Purchasing a ticket gives attendees the opportunity to participate in a meet and greet with the panelists at the Mob Museum from 5:30 p.m. to 6:30 p.m. on Sept. 1.
Museum Members will receive a 10 percent discount on tickets.
Although Shakur began his rap career with more politically conscious and socially relevant songs like “Brenda’s Got a Baby” and “Trapped” from his 1992 debut album “2Pacalypsye Now,” his lyrics began to become more gangster when he realized that “gangsta rap” sold more than conscious rap.
Despite moderate sales on his first album, by 1994 Shakur had become a household name thanks to standout roles in movies like “Juice,” “Above the Rim” and “Poetic Justice,” in which he starred opposite of Janet Jackson.
By that time, his records sales had also increased thanks to classics like “I Get Around” and “Keep Your Head Up” from his sophomore album, “Strictly For My Ni@@az,” released in 1993.
However, as his star continued to shine brighter, his attraction to controversy began to grow as well.
By 1995, Shakur found himself in prison for a rape charge that he denied until his dying day.
And despite having the number one pop album in the country with his third album “Me Against the World,” the Hollywood sensation could not afford the $1.4 million bail needed to free himself while appealing his rape conviction.
Enter Death Row Records CEO Marion “Suge” Knight into the picture.
Knight submitted the money to bail Shakur out of jail on the condition that he record three albums for Death Row.
Those three records included the double album “All Eyez on Me” and the “Makaveli” album.
Posthumous Shakur albums later dropped via Death Row Records and his mother Afeni Shakur’s imprint, Amaru Entertainment.
Shakur sold tens of millions of records for Death Row Records and its parent company Interscope Records.
However, teaming up with the volatile Death Row Records, home to Dr. Dre and a young Snoop Doggy Dogg, seemed to add fuel to Shakur’s fire.

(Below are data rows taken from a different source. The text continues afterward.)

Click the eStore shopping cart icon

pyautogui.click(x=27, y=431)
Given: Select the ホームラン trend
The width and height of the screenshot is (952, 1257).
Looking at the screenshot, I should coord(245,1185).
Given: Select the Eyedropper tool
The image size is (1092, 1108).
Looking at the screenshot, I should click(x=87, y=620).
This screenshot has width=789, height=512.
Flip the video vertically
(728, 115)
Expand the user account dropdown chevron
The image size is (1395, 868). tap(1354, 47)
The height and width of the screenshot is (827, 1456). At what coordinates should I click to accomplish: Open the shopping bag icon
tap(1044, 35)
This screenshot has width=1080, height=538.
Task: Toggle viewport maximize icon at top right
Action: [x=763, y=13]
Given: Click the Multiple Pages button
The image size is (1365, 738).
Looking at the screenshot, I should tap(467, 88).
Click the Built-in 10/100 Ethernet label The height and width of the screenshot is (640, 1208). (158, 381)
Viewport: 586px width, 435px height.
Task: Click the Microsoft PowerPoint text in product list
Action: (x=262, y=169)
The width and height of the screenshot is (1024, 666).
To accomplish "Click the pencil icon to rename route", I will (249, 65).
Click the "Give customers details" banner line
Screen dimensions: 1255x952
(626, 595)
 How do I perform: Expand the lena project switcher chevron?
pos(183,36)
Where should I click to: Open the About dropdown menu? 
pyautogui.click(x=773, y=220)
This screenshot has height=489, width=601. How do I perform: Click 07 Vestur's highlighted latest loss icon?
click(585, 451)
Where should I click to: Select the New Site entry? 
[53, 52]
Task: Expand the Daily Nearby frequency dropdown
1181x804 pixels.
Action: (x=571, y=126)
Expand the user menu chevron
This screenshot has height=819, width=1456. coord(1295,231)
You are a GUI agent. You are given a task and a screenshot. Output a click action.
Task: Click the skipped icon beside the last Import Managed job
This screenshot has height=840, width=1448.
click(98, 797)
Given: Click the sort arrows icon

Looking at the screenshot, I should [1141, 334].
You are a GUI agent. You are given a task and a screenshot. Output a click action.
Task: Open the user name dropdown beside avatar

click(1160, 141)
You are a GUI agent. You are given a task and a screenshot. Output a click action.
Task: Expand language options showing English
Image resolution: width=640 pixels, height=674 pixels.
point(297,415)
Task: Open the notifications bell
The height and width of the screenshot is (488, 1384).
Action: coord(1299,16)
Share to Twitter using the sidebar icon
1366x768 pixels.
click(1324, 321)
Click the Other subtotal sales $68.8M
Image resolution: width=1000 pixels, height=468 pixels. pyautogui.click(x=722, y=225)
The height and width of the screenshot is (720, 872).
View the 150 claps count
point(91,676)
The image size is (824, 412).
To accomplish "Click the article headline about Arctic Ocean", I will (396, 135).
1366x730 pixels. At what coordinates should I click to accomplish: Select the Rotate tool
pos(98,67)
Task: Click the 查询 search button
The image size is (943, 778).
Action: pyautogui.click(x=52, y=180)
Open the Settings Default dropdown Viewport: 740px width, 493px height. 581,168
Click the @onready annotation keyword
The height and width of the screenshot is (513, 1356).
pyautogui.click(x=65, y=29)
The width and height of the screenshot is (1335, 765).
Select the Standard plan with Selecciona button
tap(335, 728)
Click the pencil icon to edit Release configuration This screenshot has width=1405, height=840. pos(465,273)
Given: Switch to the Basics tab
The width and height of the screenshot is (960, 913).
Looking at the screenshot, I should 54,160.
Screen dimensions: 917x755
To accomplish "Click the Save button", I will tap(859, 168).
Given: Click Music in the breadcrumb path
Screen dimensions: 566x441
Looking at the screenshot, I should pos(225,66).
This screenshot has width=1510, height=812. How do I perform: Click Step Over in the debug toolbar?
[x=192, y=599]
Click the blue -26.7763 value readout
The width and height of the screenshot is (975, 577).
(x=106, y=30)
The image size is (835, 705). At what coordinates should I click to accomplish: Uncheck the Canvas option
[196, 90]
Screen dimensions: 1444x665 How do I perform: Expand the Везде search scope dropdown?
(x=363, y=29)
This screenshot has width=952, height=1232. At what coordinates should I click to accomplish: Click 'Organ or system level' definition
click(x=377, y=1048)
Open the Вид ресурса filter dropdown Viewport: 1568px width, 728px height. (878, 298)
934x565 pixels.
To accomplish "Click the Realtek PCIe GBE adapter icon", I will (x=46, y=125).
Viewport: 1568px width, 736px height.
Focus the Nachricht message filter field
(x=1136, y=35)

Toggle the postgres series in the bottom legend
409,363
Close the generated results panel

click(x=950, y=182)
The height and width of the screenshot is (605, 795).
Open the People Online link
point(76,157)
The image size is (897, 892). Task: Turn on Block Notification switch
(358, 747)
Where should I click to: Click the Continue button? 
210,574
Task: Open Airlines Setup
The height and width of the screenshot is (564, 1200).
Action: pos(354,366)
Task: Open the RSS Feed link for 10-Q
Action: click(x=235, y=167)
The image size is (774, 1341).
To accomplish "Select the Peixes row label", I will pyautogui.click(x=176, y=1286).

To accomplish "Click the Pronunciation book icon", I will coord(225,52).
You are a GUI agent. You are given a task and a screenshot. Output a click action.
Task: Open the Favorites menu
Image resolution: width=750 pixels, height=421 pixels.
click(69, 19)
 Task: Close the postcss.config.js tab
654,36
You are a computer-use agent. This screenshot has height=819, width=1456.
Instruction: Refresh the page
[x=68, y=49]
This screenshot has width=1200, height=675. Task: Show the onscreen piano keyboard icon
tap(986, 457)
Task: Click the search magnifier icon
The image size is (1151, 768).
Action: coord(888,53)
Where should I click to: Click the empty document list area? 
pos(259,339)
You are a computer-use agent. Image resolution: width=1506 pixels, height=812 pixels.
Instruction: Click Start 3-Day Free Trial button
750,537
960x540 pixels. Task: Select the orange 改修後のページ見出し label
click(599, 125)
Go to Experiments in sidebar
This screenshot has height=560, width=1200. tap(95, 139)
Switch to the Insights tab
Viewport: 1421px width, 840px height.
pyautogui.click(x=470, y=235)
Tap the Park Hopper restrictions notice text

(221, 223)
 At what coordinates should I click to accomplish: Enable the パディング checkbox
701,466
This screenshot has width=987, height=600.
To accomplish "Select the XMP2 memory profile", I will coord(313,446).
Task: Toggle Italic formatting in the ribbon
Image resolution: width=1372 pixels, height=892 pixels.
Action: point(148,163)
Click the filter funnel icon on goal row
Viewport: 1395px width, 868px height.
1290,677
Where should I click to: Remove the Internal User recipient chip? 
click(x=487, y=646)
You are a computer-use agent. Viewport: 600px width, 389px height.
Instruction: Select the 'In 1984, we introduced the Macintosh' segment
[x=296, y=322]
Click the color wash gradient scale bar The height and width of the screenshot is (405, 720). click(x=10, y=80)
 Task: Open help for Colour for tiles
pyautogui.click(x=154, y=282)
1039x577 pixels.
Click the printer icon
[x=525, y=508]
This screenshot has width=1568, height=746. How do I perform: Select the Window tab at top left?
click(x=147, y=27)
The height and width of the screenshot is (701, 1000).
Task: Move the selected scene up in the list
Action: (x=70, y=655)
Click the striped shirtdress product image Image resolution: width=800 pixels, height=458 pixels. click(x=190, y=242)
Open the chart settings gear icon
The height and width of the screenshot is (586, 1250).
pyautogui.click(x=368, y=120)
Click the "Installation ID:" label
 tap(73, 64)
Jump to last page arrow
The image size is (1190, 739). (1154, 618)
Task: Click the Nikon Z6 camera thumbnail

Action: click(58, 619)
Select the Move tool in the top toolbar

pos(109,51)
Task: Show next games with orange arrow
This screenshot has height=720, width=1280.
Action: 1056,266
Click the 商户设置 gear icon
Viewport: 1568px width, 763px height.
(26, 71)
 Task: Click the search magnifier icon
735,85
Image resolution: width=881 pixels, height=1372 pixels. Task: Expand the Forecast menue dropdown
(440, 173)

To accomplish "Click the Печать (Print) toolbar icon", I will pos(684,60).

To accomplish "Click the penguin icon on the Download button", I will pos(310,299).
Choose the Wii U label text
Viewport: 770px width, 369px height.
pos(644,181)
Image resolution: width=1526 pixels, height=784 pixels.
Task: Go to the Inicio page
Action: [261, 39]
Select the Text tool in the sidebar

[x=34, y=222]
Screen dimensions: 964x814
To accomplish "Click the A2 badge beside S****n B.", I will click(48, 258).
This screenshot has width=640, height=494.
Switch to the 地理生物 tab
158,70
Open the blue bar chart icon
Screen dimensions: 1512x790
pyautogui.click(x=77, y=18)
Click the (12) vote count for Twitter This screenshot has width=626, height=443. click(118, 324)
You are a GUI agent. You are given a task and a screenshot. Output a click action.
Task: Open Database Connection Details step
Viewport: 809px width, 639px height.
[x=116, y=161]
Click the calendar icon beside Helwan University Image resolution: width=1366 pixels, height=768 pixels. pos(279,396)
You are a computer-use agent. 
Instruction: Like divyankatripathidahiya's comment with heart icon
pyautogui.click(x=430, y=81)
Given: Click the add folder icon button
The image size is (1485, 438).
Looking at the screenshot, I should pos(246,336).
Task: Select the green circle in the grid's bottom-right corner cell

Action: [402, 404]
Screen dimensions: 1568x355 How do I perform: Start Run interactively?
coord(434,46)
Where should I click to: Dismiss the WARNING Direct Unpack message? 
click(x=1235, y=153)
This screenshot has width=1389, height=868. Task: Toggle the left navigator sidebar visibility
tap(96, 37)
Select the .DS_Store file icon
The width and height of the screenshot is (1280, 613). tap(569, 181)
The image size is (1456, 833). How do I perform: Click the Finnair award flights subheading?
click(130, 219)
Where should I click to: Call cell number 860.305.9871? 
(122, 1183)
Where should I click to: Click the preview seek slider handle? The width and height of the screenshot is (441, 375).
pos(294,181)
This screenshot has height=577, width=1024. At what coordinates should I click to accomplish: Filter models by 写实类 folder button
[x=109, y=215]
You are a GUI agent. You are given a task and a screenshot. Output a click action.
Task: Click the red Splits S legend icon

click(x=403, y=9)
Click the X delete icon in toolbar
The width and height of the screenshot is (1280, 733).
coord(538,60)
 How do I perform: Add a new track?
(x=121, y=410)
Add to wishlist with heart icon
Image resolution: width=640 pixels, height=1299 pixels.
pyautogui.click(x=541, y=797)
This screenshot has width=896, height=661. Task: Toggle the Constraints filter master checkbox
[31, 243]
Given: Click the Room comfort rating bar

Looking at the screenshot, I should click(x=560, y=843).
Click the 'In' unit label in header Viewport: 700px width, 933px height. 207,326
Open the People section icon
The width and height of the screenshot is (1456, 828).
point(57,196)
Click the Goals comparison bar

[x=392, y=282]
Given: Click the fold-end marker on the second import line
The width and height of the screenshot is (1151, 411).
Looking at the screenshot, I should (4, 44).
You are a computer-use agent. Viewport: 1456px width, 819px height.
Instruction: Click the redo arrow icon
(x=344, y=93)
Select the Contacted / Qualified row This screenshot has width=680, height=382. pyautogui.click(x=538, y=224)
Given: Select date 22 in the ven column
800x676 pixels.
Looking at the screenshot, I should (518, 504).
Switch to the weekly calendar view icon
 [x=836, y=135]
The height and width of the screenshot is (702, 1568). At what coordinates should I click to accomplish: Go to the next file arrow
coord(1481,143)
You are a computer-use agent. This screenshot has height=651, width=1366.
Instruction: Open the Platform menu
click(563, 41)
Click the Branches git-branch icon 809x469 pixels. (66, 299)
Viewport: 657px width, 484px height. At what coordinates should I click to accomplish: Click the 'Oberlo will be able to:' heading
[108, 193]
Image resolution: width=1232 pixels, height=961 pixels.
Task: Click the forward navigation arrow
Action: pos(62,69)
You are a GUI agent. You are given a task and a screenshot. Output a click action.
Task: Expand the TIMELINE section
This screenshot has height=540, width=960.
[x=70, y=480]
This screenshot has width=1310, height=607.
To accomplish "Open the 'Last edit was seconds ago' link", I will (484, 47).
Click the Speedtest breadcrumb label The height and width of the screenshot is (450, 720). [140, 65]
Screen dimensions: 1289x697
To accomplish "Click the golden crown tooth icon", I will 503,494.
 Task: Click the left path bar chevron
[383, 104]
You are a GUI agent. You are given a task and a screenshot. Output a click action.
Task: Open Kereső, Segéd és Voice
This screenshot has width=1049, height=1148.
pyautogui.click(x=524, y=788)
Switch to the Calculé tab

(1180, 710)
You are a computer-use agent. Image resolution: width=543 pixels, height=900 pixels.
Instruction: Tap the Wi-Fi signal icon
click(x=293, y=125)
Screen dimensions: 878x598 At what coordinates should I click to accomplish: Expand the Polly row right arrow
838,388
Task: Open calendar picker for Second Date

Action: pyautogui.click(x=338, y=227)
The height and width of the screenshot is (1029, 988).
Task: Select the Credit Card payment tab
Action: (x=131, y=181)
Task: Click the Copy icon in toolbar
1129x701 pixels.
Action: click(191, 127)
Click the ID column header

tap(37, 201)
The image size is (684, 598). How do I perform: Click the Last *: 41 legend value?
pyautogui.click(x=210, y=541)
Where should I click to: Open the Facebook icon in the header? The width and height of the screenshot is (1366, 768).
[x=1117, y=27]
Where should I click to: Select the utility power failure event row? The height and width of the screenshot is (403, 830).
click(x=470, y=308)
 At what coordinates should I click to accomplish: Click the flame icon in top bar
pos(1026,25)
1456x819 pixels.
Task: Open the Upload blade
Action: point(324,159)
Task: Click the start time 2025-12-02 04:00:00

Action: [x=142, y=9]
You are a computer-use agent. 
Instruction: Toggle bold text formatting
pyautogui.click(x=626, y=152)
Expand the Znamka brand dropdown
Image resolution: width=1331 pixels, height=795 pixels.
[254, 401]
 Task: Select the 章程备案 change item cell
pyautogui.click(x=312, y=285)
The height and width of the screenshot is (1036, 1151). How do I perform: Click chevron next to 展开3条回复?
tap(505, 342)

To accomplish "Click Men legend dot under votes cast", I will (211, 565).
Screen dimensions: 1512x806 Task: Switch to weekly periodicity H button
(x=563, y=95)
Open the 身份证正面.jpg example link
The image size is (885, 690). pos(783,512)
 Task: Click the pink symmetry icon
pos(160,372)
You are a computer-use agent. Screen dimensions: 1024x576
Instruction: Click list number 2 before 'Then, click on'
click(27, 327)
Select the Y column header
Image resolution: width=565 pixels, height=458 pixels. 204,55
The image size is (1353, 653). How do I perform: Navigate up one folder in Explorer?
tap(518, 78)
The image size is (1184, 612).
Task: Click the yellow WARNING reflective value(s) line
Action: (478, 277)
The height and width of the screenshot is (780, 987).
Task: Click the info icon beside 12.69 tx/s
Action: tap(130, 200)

Although some of Death Row’s artists like Snoop Dogg and Daz Dillinger identified with the Crips street gang, Knight affiliated himself with the Mob Piru set of the Bloods street gang.
As a result, Shakur began to associate himself with the Mob Pirus.
Furthermore, Knight and Death Row had beef with Sean “Diddy” Combs and his record label Bad Boy Entertainment after one of Knight’s closest friends got murdered allegedly by an affiliate of Bad Boy Entertainment.
At the time, Shakur also had his own beef with Bad Boy and their marquee artist The Notorious B.I.G. (Biggie Smalls) and the head of the label, Combs.
Shakur and Biggie became fast friends early in Biggie’s career, with Shakur even letting Biggie and Diddy perform during his concerts so that they could get exposure.
However, when Shakur got shot five times after entering Quad Studios in New York in November 1994, he blamed Biggie and Combs for not warning him about the ambush.
Shakur went on to insinuate that Biggie and Combs, who were working in the studio that night too, had set him up.
The beef led Shakur to release the classic diss track, “Hit Em Up” in 1996.
Combs had a connection to the South Side Crips from Compton, Calif, who would provide security to Bad Boy artists when they visited California.
During the middle of the beef between Bad Boy Entertainment and Death Row Records, Combs allegedly put up a bounty for anyone that could bring back a Death Row Records medallion.
Allegedly, Orlando “Baby Lane” Anderson of the South Side Crips attempted to steal a Death Row Records chain from Mob Piru member Trevon Lane at a local Los Angeles mall.
When Lane saw Anderson at a Las Vegas hotel after the Mike Tyson/Bruce Seldon boxing match on Sept. 7, 1996, he whispered something to Shakur who took off and punched Anderson.
Later, Knight and members of the Mob Piru street gang jumped in, kicking Anderson as he lay on the hotel floor.
Hours later, while riding with Knight on the way to a party at Club 662 in Las Vegas, Shakur was shot as a he sat in the passenger seat, dying six days later.
Anderson’s uncle Duane “Keefe D” Davis later admitted that his nephew Anderson pulled the trigger in Shakur’s murder.
Davis was in the car with Anderson that night.
Anderson later died in a drive-by shooting in Compton, Calif. on May 29, 1998.